This website from Goldfarb Properties is the perfect example of how attractive and high returning a minimalist user experience can be. Notice the background video, tiled images, and lack of chunky text. A visitor can easily navigate to listings without feeling bombarded. You should aim to do the same with your website.

  1. Easy Search Functionality

Another mistakes you’ll commonly see is a real estate website with a complicated search feature on the homepage. While search features are useful, they need to be streamlined and intuitive. Focus on the filtering components that matter and then allow users to get more detailed with their search later on in the process (if they so choose).

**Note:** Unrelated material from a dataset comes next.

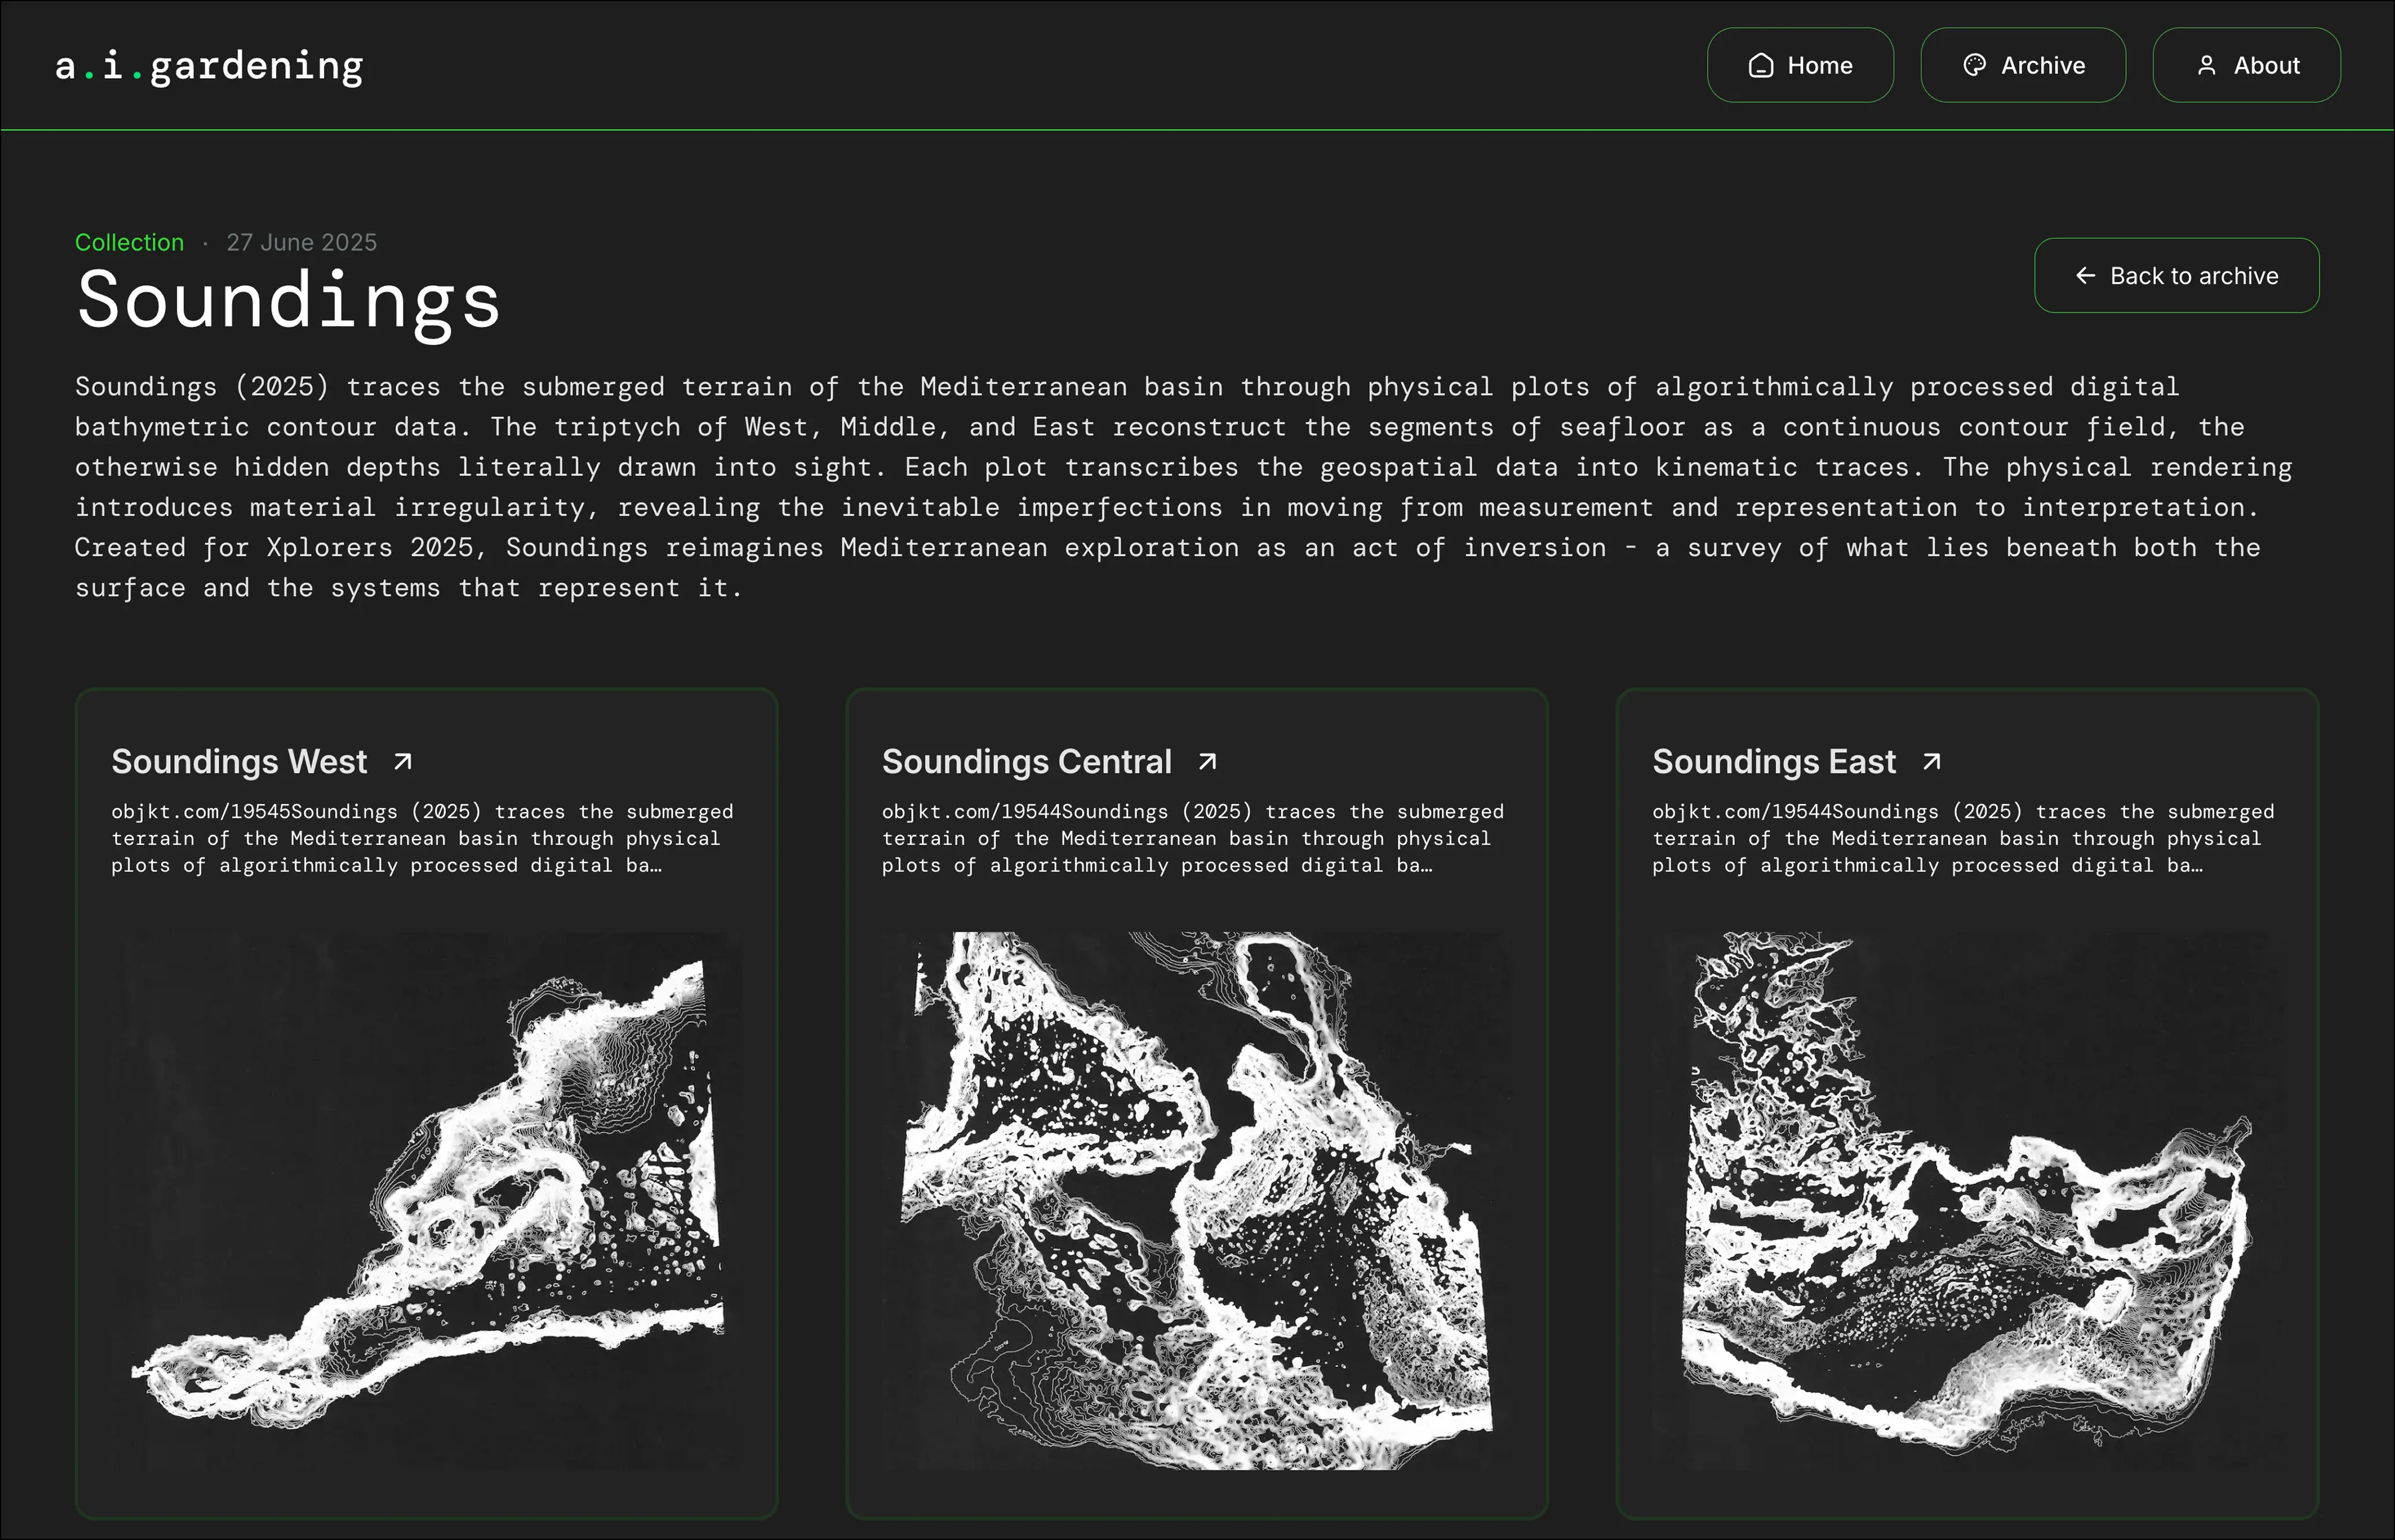This screenshot has width=2395, height=1540.
Task: View the Soundings Central contour artwork
Action: [1197, 1200]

The search feature found on the Nicole Muk website is an example of what a good search bar looks like. It’s simple, quickly provides results, and doesn’t overwhelm the user. Also notice how the search bar provides an “advanced” option for users who do want to input additional information for more specific results.

  1. Try Scrolling Navigation

Over the years, you’ve probably noticed that social networking sites have adopted scrolling navigation. Twitter was one of the first, Facebook quickly updated to follow suit, and now Instagram and other platforms do the same. And while their main purpose of using scrolling navigation is to keep users engaged, it’s ultimately reshaped how people consume online content.

Today, websites that feature lots of fragmented pages are no longer considered user-friendly. Visitors prefer scrolling navigation that seamlessly takes them from one piece of information to the next. The 50 North 5th website is a great example. Could you do something similar with your own site?

Make Your Website Count

As a real estate professional, your website matters more than you’ll ever know. Launching a basic website is the first step – but then comes the challenging part: designing and developing a site that connects with target prospects and engages and converts leads. Are you prepared?